• **What is needed**: Copy out verbatim the lines of the listing below, beginning with the line containing "Click the yellow 148.26 current price tag" and continuing through the line containing "Looking at the screenshot, I should (10, 47).".

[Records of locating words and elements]
▬▬▬▬▬▬▬▬▬▬

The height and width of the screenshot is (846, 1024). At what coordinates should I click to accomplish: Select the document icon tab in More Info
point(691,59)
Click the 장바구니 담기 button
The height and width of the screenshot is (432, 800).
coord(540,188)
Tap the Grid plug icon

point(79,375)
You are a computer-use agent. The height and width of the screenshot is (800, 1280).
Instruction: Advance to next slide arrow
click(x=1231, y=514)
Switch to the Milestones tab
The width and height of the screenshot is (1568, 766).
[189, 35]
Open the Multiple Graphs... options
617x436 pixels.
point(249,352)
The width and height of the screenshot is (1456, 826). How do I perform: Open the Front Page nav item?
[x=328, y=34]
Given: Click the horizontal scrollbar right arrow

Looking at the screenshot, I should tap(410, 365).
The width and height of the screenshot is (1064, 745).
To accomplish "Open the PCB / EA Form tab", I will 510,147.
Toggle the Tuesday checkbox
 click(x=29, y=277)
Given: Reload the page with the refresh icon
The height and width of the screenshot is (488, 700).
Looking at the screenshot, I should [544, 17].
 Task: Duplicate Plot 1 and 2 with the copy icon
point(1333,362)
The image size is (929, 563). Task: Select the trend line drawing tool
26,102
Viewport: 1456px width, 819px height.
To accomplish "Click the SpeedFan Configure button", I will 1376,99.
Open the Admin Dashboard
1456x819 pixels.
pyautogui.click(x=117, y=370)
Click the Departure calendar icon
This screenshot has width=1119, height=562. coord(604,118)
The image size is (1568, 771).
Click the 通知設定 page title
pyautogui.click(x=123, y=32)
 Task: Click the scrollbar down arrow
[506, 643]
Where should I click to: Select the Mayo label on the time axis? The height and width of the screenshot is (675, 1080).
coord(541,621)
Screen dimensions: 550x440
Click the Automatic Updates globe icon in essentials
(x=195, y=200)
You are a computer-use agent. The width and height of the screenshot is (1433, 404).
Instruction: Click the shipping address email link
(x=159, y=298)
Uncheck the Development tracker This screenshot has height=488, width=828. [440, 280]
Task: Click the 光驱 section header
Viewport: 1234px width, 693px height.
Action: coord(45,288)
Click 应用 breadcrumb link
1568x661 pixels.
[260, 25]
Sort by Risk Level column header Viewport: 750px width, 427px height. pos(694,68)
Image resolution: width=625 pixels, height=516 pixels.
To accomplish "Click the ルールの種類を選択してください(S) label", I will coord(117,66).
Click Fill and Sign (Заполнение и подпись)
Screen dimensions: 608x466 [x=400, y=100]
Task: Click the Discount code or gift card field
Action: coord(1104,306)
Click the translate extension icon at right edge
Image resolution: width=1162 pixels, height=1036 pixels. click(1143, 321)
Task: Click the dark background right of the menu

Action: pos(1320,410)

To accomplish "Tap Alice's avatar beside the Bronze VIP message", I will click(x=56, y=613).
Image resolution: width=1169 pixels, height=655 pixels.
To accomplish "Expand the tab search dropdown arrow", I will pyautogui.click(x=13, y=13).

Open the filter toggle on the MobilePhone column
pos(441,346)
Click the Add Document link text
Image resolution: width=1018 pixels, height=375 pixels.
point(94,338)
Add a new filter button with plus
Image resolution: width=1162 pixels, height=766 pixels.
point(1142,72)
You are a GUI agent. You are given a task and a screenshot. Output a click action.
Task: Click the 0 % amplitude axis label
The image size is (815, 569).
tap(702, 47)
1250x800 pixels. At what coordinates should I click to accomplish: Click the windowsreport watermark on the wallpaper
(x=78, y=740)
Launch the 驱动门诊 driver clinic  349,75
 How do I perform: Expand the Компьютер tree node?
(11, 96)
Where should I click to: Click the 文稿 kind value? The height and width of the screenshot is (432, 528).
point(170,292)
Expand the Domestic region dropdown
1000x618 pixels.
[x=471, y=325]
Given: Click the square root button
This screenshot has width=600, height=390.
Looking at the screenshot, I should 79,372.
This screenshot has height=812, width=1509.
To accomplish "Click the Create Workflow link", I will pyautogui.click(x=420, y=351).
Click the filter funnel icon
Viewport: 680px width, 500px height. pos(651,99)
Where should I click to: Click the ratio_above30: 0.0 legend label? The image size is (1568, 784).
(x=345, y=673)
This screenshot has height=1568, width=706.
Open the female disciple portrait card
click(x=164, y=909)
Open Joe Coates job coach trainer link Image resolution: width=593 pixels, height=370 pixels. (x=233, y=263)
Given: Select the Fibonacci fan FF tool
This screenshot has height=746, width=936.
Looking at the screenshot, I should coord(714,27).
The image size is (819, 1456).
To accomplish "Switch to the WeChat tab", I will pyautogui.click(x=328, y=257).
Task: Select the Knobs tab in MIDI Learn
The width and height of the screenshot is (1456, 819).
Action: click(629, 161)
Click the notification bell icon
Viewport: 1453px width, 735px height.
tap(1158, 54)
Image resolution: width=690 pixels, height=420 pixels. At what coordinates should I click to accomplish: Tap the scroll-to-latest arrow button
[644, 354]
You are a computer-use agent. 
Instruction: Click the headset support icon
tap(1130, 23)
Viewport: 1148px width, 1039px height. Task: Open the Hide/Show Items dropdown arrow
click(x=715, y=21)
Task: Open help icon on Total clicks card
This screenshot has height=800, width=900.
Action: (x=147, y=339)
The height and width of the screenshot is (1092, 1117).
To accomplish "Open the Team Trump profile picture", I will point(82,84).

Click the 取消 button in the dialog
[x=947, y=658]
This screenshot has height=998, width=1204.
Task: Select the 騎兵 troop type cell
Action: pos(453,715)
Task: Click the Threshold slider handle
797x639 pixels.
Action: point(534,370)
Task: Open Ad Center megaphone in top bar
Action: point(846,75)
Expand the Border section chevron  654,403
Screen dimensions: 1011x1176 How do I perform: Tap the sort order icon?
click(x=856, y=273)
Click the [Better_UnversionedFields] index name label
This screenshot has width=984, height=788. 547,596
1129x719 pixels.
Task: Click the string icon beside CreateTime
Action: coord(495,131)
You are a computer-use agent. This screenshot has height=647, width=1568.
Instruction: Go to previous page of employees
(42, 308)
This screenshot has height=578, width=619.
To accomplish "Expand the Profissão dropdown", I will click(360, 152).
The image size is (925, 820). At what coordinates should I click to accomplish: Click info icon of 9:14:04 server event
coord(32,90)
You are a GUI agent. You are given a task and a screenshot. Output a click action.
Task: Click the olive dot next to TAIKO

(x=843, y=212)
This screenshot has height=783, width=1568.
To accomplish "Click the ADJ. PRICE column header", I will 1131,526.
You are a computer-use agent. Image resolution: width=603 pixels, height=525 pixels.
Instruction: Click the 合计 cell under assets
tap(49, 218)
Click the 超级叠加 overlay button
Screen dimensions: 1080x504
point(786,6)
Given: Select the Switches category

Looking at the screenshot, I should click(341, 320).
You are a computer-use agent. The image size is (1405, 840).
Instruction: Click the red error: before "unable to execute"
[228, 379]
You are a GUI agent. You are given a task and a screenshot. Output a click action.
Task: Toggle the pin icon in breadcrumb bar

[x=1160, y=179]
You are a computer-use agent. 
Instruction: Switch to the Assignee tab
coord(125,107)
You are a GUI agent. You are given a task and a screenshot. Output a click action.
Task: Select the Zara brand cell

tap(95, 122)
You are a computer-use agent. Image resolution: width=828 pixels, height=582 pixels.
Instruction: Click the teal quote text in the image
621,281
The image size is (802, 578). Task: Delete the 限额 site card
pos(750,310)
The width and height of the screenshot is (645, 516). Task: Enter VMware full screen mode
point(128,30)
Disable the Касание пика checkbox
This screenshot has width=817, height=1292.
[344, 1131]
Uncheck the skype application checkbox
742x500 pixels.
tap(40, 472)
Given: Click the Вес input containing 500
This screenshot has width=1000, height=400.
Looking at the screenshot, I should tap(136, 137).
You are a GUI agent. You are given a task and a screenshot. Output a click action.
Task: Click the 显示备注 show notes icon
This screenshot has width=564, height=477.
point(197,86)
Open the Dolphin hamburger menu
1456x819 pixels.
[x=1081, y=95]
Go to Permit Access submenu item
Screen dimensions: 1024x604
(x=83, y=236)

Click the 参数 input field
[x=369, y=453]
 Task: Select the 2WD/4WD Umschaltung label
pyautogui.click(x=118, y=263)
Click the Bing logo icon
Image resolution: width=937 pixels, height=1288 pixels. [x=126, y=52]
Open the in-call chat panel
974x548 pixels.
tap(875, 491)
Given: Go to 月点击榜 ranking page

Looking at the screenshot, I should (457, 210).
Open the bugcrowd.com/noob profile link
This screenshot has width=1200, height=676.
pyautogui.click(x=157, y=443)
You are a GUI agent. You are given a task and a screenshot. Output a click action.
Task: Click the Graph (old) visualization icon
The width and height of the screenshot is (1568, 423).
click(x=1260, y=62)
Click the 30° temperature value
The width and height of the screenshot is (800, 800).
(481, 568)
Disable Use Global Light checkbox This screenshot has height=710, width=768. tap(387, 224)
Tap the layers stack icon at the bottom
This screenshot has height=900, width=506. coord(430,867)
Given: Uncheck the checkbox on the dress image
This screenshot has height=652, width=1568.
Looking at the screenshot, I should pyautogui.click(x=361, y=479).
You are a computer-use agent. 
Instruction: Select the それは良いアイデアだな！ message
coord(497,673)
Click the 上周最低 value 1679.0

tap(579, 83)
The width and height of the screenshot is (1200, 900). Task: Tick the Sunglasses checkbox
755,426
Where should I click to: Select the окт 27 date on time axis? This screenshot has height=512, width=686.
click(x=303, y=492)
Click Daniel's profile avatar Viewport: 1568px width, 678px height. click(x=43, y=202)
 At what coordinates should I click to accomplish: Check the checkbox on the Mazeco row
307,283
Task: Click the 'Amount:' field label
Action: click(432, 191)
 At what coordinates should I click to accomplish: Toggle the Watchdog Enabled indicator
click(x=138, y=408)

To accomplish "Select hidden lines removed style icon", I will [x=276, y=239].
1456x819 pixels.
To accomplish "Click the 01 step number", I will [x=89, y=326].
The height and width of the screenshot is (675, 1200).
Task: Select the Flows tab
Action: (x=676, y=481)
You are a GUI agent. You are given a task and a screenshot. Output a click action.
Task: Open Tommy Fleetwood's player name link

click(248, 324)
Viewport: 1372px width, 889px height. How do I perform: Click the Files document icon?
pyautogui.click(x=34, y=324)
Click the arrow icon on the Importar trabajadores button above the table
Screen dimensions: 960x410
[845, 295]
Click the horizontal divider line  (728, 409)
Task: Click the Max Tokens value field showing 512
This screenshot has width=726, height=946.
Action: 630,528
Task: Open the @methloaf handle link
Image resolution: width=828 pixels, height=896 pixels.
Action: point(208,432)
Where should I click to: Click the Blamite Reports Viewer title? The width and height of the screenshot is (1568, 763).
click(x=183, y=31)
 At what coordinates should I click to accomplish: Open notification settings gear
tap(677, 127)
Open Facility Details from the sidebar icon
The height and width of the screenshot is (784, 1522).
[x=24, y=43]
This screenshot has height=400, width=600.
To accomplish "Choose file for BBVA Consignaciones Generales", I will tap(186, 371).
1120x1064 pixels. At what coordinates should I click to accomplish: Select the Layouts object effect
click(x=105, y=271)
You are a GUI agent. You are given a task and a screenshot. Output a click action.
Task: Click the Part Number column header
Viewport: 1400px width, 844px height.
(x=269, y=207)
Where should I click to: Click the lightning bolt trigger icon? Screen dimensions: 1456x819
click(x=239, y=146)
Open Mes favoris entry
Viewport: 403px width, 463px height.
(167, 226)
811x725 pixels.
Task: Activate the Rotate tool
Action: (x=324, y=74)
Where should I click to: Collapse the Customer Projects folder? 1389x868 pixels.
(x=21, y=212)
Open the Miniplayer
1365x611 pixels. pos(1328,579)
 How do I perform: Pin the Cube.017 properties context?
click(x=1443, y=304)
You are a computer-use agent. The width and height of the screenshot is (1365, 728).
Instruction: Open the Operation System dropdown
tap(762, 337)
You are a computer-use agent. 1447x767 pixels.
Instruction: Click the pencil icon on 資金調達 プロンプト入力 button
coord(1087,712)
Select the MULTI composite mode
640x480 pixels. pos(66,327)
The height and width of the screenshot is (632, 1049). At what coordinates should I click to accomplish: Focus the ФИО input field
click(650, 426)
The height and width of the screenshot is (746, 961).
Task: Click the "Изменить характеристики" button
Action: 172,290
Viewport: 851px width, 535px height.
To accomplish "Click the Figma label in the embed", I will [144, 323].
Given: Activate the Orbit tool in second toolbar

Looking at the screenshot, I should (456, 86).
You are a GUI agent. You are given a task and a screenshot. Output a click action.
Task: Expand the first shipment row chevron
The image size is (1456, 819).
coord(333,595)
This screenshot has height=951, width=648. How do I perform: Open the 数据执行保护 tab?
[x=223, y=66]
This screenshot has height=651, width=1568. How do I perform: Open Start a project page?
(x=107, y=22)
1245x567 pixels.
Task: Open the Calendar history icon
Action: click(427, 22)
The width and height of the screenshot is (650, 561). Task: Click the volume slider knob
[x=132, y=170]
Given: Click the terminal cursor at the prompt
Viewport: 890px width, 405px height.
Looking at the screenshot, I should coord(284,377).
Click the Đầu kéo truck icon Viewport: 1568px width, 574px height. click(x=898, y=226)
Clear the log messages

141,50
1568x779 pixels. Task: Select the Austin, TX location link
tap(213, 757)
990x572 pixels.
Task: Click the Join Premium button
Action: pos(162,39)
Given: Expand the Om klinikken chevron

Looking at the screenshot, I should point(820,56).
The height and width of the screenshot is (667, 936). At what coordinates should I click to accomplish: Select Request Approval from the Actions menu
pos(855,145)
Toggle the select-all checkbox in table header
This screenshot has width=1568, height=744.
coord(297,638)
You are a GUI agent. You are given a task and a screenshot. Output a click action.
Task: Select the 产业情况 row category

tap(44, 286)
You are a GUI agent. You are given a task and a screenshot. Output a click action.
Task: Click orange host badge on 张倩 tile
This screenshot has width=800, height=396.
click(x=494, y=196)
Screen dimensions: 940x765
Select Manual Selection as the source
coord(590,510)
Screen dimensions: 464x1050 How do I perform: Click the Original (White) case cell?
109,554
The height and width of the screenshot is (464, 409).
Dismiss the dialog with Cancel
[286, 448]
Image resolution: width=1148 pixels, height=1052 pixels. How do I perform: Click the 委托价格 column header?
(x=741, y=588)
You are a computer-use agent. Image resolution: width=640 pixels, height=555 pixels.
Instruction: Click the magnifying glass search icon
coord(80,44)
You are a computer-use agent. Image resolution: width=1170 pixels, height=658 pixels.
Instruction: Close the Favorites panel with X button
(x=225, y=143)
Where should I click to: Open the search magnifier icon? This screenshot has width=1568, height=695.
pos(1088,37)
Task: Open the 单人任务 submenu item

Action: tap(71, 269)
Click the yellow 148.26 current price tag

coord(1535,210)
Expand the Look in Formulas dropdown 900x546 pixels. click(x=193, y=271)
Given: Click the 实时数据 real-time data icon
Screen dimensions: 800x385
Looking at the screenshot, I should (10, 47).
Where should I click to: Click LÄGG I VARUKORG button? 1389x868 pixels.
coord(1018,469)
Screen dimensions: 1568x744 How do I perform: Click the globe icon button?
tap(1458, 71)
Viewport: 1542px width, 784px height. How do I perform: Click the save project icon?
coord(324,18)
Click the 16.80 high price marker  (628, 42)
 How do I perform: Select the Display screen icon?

▬▬▬▬▬▬▬▬▬▬

• **Task result**:
Click the yellow 148.26 current price tag

coord(1535,210)
Expand the Look in Formulas dropdown 900x546 pixels. click(x=193, y=271)
Given: Click the 实时数据 real-time data icon
Screen dimensions: 800x385
Looking at the screenshot, I should (10, 47).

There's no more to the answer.